DANCE / Bodies, Mass, emotion
IF DANCE is all about bodies, then the Brazilian contemporary outfit Grupo Corpo was well christened. It has 18 of them, remarkably well- matched in size and form. Even more unusually, perhaps uniquely outside a classical corps de ballet, those bodies largely move as one. That makes 36 arms, 36 legs, and a direct hit between the eyes.
The programmefor Grupo Corpo's English tour (which ended at Sadler's Wells last night) was bold: two works of 50 minutes each, the first of them set to a high-decibel performance of Mozart's 'Orphanage' Mass. It looked hard work on paper, and when the dancers appeared in sombre suits, office frocks and sensible lace-ups, the heart did not soar.
The group's choreographer, Rodrigo Pederneiras, chose a subtle path, working through the words of the Mass and drawing on an iconography that seemed to encompass the entire tradition of European religious art, from the ecstatic saints of a Titian or El Greco (arms flung wide, pleading palms, breastbones raised to Heaven) to Goya's demented cripples.
These two modes - of spiritual fervour and physical torpor - are incorporated in a breathlessly fast, fluid manner that occasionally risks looking like a prayer-and-praise workout, but at best depicts the complex duality of human experience - joy and fear, success and failure, growth and decay. The 'crucifixion' of a female dancer on a cross formed by two other dancers was a high point, as was an entirely unerotic pas de deux danced by three pairs of men - presumably referring to God the Father and Son in one way, and the Trinity in another.
Pederneiras's fondness for numbers carried over into 21, set to a scintillating, mostly synthesised score by Jose Miguel Wisnik - a fellow Brazilian I presume, from whom I wish we could hear more. Again, the theme is vast and indirectly biblical: the Creation of the world and all that's in it, no less.
This time those 18 bodies were revealed in all their Lycra'd sinewiness, as a sea of gently waving atoms Big- Banged into livid yellow dervishes, hopping and twitching as if on live wires. Ensuing sections followed the progress of the physical and temporal worlds, including an exploration of clock-time with arms rotated from the elbow at different speeds, one turning the minutes, the other the hours. Simple, but the effect of such a large company so closely synchronised was mesmeric.
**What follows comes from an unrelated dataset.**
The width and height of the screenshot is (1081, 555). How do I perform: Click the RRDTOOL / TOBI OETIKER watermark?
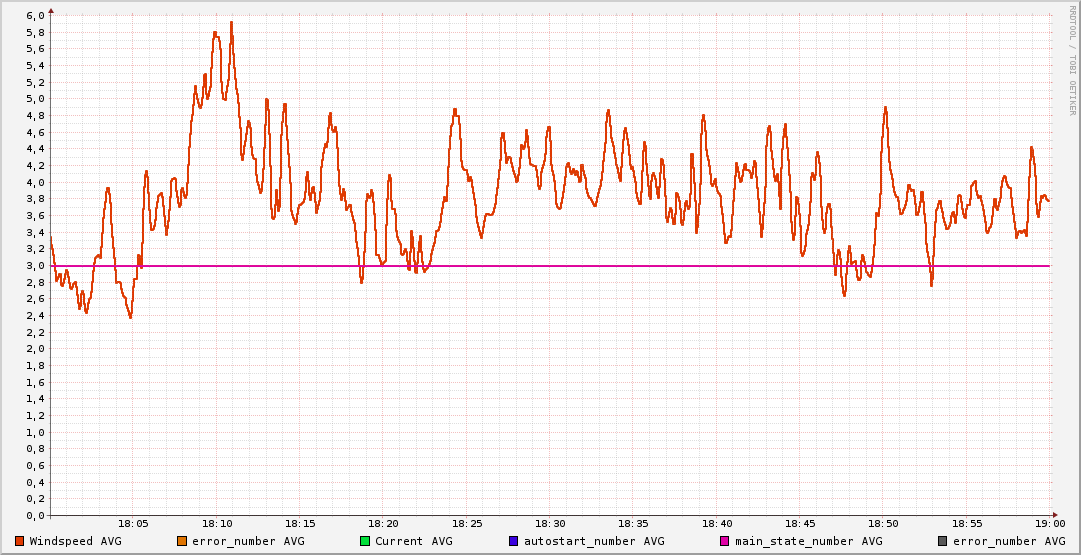coord(1071,60)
Top marks for imagination, but perhaps the audience was expecting a touch more Latin abandon from the land of carnival and coffee beans. In the last 15 minutes we got it: a backcloth of riotous patchwork, men in flowery leggings, women jewel-bright and Dufyesque. It wasn't samba, but a swivel- hipped soft-shoe shuffle to South American flutes that would have had the audience wanting to join in, if we hadn't known we'd spoil the colour-scheme.
Gymnastic fireworks left the evening on a feverish high, as for the first time male and female fell into their accustomed roles. He caught and threw; she flew, with a daring and speed that made us gasp. Grupo Corpo, please keep those bodies beautiful, and come again.